Est-ce que le hasard ne s’est pas mêlé de cette affaire? Le témoin vous dit” j’ai été témoin mais je ne reconnais pas ces personnes”. L’entente et la coordination de l’infraction elle a eu lieu où ?”, demande Me Daff.
Pour sa part, Me Fadel Fall doute du degré de participation de son client Moussa Thiam dans cette affaire.
Il a invité le tribunal à repenser l’implication.
“La bande a reconnu qu’un certain Lou et un certain Shinou ont pris le sac. Mais où sont les objets du crime ? Seules les motos pourraient être retenues dans cette affaire, on n’ a pas retrouvé les armes, ni l’argent”, a soutenu Me Fadel Fall qui a invité la chambre criminelle à disqualifier les faits en complicité de vol en réunion et faire bénéficier à son client de circonstances atténuantes.
Me Abdou Aziz Ndiaye, avocat de Nianga Niang, estime que l’enquête a été biaisée, que tout a été orienté sur des conducteurs de moto TMax.
“L’enquête a été menée uniquement à charge. Dans ce dossier, il n’y a pas d’éléments objectifs qui peuvent être rattachés à Nianga. Il n’y a pas d’élément objectif. A partir du moment où le témoin a soutenu que les malfrats étaient à visages découverts et qu’il ne reconnaît pas ces individus, comment peut-on entrer en voie de condamnation contre eux? Il n’y a pas l’ombre d’une preuve de la culpabilité de Nianga Niang”a-t-il fait entendre.
D’ailleurs, Me Adama Fall dira que les enquêteurs ont voulu forcer le destin. Il rappelle les faits et assure qu’on n’a pas pu appréhender les auteurs sur le lieu du crime.
“La police a tiré une conclusion très hâtive. Dans mes locaux, je détiens deux individus qui sont à bord de ce genre de moto et qui reviennent de Mbour. Il fallait que la déposition des victimes concorde avec les déclarations de la Police. Le témoin n’a pas pu identifier les individus. Une faiblesse est notée dans l’enquête. La police dit avoir trouvé sur eux des sommes de 700.000, 650.000 francs. Comment cela se fait pour qu’ils se partagent cette modique somme si l’on sait que chacun devrait au moins se retrouver avec plus de 1 million”, questionne Me Adama Fall.
Il revient pour dire que dans les lieux de privation de liberté, il se passe des choses que la décence interdit de relater.
“On l’a torturé pour le pousser à reconnaître des choses qu’il n’a pas faites.
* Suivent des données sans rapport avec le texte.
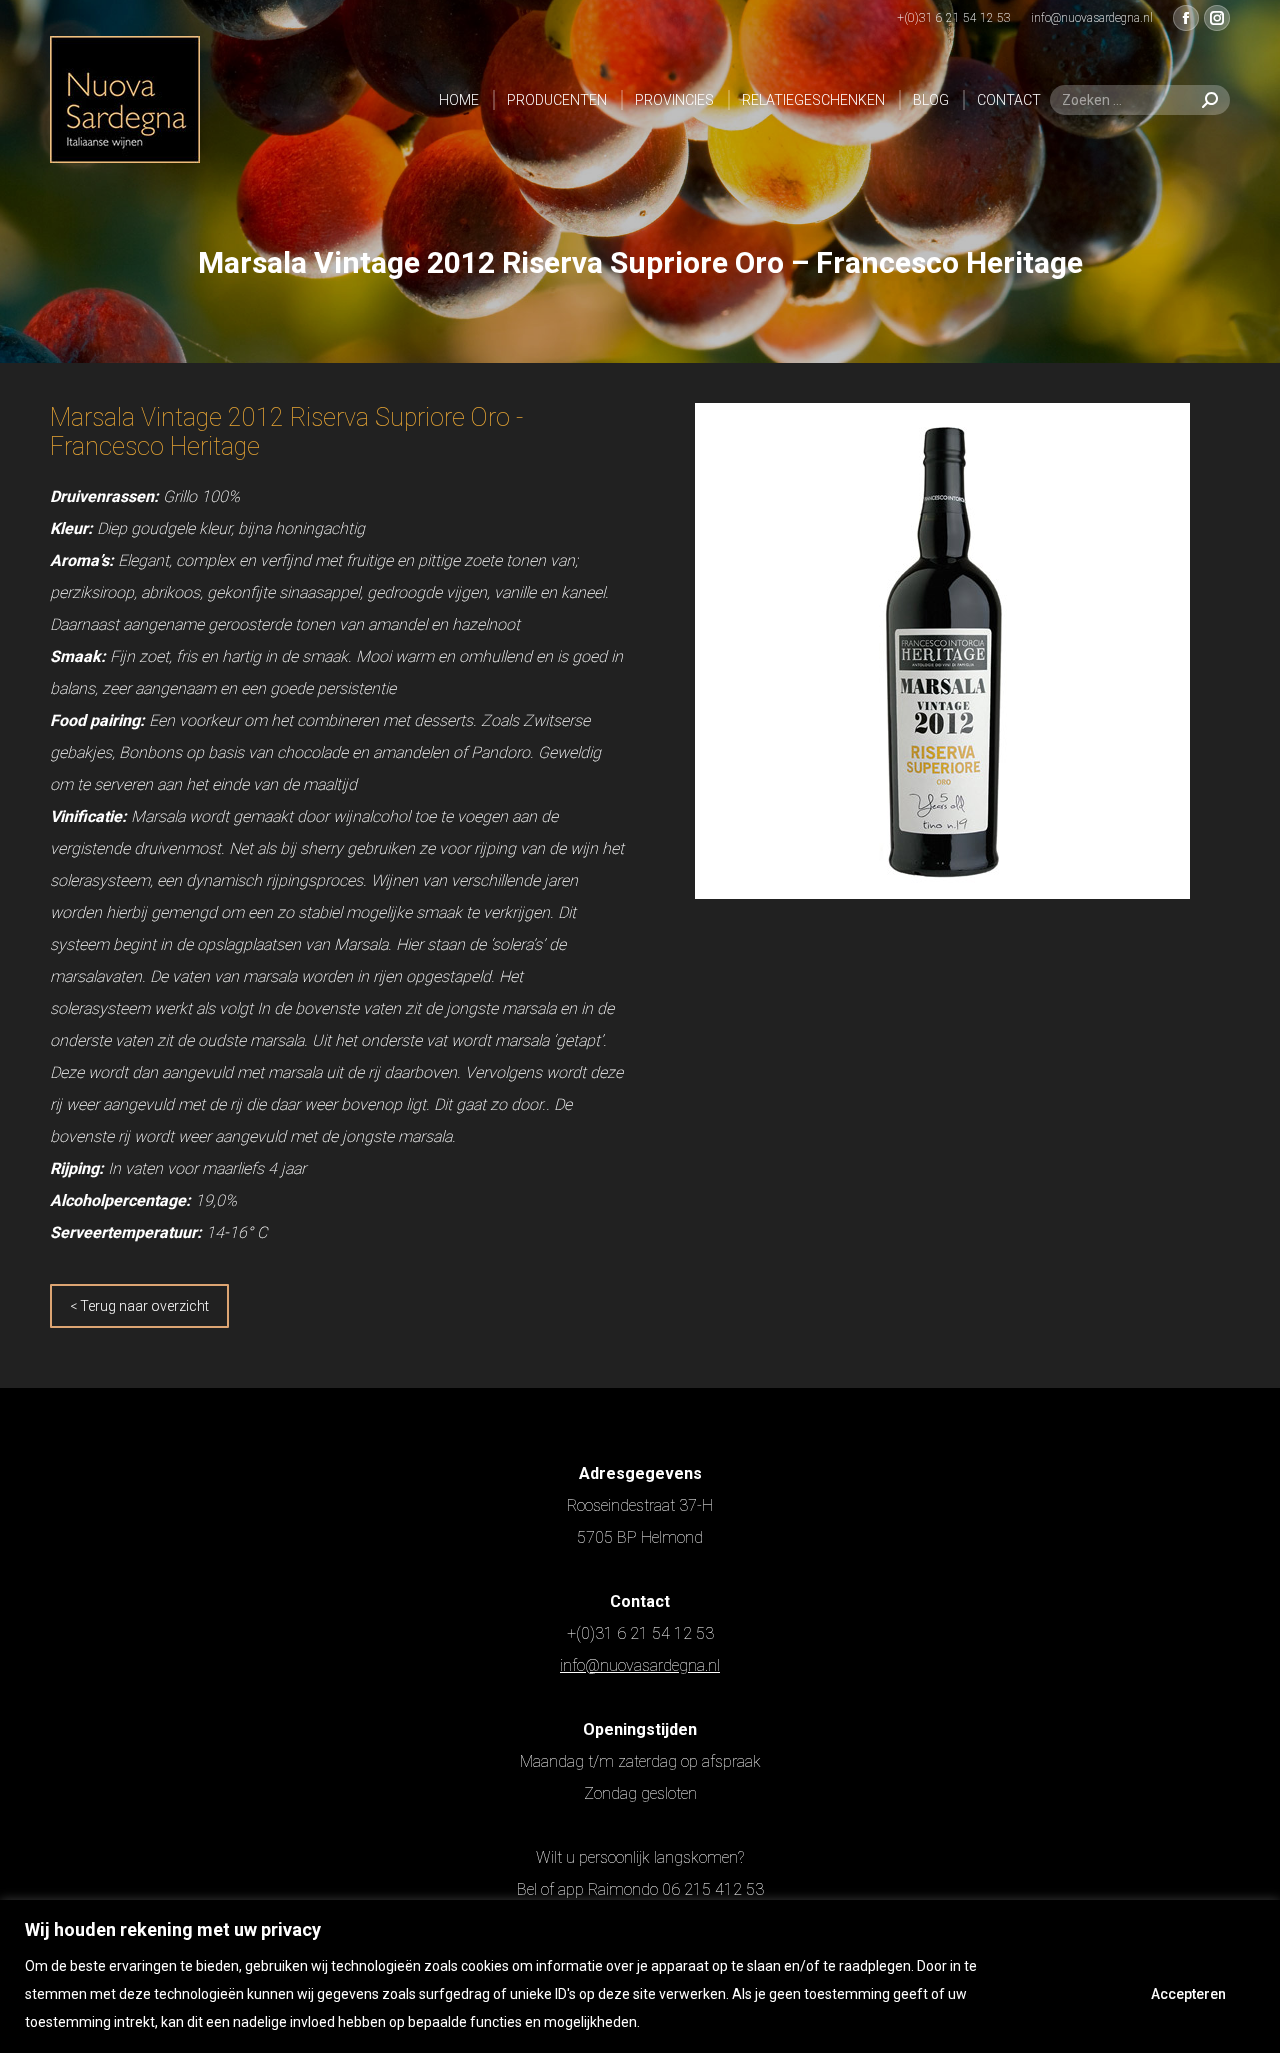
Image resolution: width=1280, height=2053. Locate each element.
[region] (640, 1976)
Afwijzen (1057, 1994)
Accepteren (1188, 1994)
Ce qui est constant, c’est le doute dans l’imputabilité des faits, ce n’est pas parce que vous avez été bernés dans une ville que vous êtes mêlés à cette affaire. Ils n’ont pas formellement été identifiés”, défend Me Adama Fall.
Le procureur a requis la réclusion criminelle à perpétuité. Car, convaincu que les accusés sont les auteurs de ce braquage.
La bande sera fixée sur le sort le 20 juin.